¡Jaime, Pepe, decid la
verdad!
(A mis amigos Pepe y Jaime, al
que nunca olvidaré)
En 2013 mi hija recibía una de las 100 becas que la Universidad
Internacional Menéndez Pelayo concedía a los mejores bachilleres de
España y que les permitía asistir al Aula de Verano Ortega y
Gasset que se desarrollaría a finales de agosto en el Palacio de la
Magdalena de Santander. Mi mujer y yo la acompañamos y pudimos
disfrutar unos días de la bella ciudad y alrededores.
Conocí la capital cántabra contando yo con quince años y con
motivo de la finalización de aquel Bachillerato (de seis años) que
se iniciaba con diez y que fue enterrado ya por posteriores Leyes de
Educación. Por aquellas fechas los viajes de estudios se llevaban a
cabo poco antes de Semana Santa. El nuestro supuso un periplo de once
días, gracias al cual algunos contemplábamos por primera vez los
encantos de Madrid, Zaragoza, San Sebastián, Bilbao, Santander...
Como naturalmente ocurre en cualquier grupo humano, los afines nos
íbamos acercando y solíamos salir juntos en los tramos horarios de
libre disposición que el profesorado nos asignaba. Fue en aquel
viaje donde los incipientes vínculos de amistad de tres
adolescentes, se afianzaron definitivamente hasta nuestros días.
Éramos Jaime, Pepe y yo.
Paseando con mi esposa por el atractivo paseo marítimo, localicé
un pequeño puerto de embarcaciones ligeras y botes y le sugerí
acercarnos a él. Lo reconocí de inmediato aunque habían
transcurrido casi cuarenta años. Algo había cambiado, pero en lo
fundamental seguía igual. Era el mismo al que aquella tarde de
finales de marzo de 1974 nos aproximamos los tres amigos con el
empeño de alquilar algún batel y remar un poco. Disponíamos de
tiempo libre, eran alrededor de las cuatro y en hora y media podíamos
bogar un rato y retornar a tiempo al punto de encuentro para
proseguir las actividades con el resto del grupo.
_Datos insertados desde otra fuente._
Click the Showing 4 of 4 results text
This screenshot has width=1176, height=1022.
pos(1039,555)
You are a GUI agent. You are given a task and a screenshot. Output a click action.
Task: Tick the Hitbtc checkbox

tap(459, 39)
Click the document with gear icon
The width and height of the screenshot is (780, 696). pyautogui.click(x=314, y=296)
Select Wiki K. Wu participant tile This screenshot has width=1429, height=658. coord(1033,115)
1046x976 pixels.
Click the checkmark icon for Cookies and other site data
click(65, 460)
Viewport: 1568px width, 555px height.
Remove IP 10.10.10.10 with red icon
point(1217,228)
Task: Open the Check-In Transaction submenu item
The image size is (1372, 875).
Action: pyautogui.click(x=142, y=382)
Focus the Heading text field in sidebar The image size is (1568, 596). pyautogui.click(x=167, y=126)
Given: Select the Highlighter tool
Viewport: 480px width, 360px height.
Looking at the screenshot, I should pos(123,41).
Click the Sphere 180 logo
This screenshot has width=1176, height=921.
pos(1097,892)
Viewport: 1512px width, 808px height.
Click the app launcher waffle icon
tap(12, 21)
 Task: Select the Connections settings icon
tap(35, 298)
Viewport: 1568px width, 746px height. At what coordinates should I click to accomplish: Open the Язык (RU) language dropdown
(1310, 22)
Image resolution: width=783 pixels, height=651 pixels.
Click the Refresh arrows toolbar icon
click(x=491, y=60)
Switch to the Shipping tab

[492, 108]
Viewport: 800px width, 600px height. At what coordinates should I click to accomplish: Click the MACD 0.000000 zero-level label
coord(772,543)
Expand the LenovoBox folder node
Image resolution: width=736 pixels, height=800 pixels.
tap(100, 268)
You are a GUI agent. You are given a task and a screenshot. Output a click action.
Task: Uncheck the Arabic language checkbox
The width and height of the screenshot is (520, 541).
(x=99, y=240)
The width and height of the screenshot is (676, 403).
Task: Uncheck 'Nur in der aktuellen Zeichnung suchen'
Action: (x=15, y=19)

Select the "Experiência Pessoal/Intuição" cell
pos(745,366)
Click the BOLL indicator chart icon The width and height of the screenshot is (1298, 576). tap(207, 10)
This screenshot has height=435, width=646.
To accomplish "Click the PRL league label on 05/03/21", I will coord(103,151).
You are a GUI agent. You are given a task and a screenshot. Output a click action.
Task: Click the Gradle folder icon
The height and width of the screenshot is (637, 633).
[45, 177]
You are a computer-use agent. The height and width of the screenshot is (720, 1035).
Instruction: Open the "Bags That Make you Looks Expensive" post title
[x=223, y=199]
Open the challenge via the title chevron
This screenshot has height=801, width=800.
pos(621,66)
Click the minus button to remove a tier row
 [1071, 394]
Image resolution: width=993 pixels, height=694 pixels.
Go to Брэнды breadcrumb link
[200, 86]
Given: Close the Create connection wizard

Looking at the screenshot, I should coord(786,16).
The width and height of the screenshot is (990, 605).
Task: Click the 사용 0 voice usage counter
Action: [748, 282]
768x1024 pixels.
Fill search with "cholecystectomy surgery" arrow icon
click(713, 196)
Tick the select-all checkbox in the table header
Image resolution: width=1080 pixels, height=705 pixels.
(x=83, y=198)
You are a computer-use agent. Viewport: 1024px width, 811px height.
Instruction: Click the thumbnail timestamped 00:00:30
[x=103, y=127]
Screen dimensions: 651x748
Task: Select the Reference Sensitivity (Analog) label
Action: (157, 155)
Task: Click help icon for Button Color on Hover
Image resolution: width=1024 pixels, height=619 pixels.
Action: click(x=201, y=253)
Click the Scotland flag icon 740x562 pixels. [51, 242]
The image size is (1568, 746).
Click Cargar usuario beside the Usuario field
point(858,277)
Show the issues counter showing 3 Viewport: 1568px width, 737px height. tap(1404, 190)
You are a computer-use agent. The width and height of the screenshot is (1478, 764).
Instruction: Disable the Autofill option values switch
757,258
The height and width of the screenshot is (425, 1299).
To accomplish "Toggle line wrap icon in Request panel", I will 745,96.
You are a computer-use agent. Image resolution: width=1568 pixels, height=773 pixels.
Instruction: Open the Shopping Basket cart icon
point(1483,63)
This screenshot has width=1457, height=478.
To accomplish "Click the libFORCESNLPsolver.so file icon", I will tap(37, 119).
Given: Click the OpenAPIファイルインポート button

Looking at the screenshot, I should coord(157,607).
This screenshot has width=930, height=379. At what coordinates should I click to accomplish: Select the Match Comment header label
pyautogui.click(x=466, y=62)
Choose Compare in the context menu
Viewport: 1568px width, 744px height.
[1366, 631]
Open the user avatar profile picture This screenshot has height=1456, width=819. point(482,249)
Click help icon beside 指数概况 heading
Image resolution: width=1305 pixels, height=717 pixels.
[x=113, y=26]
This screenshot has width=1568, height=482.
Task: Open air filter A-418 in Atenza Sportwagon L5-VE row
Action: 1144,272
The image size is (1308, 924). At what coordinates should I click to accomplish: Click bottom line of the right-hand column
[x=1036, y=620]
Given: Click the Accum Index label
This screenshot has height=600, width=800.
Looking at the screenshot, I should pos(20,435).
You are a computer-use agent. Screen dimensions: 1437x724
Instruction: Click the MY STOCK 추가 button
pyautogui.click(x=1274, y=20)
Yo miraba con obstinación y ya no había botes de madera. Ahora
eran pequeños barcos multicolores, de fibra de vidrio. Sentí cierta
nostalgia. Creo que localicé el punto exacto donde embarcamos y
recorrí con la vista la trayectoria hasta escapar del pequeño
puerto. Alcé la mirada y un estremecimiento transitó por mi cuerpo.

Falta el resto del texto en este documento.